Pestana Group is a Portuguese tourism and leisure group. Its hotel chain Pestana Hotels and Resorts has 100 hotels with over 12,000 rooms. The group manages Pousadas de Portugal since 2003.

Organization

The firm's main activity is tourism, having also interests in industry and services. It manages hotel units in three different continents: Europe, South America, and Africa.  The countries it serves on those continents are [in alphabetical order]: Argentina, Brazil, Cape Verde, Mozambique, Portugal, São Tomé and Príncipe, and South Africa.

The Pestana Group owns the Portuguese airline euroAtlantic Airways, and a stake in STP Airways, which is the national airline of São Tomé and Príncipe.

Besides the 91 hotels, the Pestana Group has six timesharing properties, three golf courses, two real estate/touristic properties, a gambling concession for a Casino, a participation in a charter airline, a travel agency and three Tour Operators.

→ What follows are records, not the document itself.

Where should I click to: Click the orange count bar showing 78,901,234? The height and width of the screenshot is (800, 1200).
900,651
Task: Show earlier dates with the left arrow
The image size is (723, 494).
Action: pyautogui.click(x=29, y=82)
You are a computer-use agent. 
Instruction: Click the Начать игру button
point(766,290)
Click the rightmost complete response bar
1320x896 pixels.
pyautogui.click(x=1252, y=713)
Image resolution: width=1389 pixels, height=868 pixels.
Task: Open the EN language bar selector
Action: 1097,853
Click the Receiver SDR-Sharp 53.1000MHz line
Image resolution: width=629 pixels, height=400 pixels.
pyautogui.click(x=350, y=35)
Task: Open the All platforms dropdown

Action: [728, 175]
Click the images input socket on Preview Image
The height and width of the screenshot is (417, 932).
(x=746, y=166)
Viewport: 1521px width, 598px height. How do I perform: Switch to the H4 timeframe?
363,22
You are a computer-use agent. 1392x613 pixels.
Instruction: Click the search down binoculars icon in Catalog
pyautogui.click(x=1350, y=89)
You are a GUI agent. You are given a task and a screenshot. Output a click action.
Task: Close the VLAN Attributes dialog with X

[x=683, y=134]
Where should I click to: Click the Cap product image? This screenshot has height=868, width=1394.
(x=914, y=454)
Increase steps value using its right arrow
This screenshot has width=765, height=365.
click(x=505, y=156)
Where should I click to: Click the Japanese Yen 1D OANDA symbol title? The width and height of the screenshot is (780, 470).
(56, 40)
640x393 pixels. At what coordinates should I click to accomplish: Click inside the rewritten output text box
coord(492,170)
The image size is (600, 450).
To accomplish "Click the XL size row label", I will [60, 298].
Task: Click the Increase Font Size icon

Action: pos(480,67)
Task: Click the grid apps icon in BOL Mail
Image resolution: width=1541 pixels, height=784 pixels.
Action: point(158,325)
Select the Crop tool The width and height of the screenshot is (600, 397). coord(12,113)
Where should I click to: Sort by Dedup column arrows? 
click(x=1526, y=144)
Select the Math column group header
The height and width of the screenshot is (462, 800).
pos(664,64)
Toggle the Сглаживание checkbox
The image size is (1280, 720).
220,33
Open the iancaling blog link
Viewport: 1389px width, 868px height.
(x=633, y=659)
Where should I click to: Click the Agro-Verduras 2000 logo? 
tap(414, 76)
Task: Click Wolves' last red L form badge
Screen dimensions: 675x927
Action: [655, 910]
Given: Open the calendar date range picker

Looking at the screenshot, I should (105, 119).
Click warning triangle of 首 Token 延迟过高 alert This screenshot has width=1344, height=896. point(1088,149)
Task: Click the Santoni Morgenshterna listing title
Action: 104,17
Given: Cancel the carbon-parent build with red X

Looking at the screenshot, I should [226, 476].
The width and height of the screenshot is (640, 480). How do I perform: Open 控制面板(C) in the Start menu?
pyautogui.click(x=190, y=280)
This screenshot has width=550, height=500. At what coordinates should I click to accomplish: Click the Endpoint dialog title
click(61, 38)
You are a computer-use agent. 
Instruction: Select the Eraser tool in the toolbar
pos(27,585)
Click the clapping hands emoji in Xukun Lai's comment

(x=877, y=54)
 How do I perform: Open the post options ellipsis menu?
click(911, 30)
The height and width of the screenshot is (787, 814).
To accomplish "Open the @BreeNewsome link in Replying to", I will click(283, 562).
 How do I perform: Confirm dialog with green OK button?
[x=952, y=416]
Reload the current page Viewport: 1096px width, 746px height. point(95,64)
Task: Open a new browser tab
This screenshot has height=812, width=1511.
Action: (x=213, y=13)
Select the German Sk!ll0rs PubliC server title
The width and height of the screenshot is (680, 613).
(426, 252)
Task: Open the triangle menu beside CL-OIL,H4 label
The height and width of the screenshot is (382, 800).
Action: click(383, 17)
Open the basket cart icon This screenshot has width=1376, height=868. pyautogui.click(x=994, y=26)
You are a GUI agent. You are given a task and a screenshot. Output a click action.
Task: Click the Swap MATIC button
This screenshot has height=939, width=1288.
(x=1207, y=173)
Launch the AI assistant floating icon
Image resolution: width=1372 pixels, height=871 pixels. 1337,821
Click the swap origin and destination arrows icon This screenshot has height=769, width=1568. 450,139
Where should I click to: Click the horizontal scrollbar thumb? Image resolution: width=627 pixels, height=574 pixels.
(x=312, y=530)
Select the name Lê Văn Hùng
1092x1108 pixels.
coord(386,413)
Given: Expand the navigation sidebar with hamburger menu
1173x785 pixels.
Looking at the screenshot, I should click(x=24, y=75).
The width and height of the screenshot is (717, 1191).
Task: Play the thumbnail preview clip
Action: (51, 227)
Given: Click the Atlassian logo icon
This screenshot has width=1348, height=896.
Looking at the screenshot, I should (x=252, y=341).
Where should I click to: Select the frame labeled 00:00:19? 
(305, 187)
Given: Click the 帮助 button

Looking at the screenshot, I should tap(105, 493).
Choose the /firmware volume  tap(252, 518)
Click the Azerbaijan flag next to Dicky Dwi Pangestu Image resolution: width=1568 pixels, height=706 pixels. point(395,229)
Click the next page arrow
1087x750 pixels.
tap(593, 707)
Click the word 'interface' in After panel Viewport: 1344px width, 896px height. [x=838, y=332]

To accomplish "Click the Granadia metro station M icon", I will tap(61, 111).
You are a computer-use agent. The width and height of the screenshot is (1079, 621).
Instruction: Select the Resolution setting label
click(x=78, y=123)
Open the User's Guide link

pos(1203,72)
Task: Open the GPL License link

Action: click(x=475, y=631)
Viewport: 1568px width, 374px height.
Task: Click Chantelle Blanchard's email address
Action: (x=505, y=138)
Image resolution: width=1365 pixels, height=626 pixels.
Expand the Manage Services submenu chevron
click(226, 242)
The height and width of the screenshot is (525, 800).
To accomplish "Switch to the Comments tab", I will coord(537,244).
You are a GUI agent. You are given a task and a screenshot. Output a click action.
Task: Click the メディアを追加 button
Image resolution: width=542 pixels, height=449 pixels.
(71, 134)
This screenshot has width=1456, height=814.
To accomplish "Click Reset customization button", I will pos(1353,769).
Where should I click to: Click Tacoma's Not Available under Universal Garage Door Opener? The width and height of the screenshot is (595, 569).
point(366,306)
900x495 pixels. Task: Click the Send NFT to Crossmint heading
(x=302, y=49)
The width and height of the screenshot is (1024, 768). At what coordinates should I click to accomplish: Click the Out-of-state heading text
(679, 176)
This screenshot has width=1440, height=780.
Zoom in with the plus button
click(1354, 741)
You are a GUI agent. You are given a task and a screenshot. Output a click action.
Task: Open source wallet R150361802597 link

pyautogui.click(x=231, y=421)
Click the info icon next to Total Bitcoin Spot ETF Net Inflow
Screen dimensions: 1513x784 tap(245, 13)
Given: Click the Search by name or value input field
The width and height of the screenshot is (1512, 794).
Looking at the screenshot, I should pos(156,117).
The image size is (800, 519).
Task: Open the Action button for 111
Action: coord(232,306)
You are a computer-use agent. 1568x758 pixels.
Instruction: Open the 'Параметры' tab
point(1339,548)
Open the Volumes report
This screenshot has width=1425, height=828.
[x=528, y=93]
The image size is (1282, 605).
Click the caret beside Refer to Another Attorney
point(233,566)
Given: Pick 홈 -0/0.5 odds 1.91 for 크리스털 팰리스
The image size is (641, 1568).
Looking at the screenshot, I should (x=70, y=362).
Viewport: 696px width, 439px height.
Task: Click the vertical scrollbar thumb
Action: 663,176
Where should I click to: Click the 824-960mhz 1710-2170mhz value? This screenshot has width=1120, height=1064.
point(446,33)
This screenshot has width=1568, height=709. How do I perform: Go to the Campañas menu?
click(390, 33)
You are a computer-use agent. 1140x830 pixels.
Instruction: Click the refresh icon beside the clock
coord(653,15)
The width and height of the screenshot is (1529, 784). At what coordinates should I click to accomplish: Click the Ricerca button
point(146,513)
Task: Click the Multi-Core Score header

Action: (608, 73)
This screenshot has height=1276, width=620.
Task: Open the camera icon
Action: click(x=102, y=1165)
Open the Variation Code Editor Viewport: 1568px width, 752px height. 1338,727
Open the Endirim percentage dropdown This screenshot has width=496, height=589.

In 2015, Pestana Group partnered with Cristiano Ronaldo to open a hotel chain under the CR7 brand. The first hotel was opened in 2016 in Funchal, above Museu CR7, later that year another hotel was opened in Lisbon.

In 2020, Pestana Group opened its second hotel in the United States in Manhattan.

The Pestana Group owns Empresa de Cervejas da Madeira, a company in Madeira island that produces and distributes Coral, Brisa and Laranjada, some of the top-selling local alcoholic and non-alcoholic beverages.

History

The Pestana Group was founded by José Pestana and his brother Manuel Pestana, when they acquired the Atlântico Hotel in 1965. A new five-star hotel was built in its place, the work was completed in 1972. Later Jose Pestana sold his part of the business and when Manuel Pestana retired he left control of the company to his son, Dionísio Pestana.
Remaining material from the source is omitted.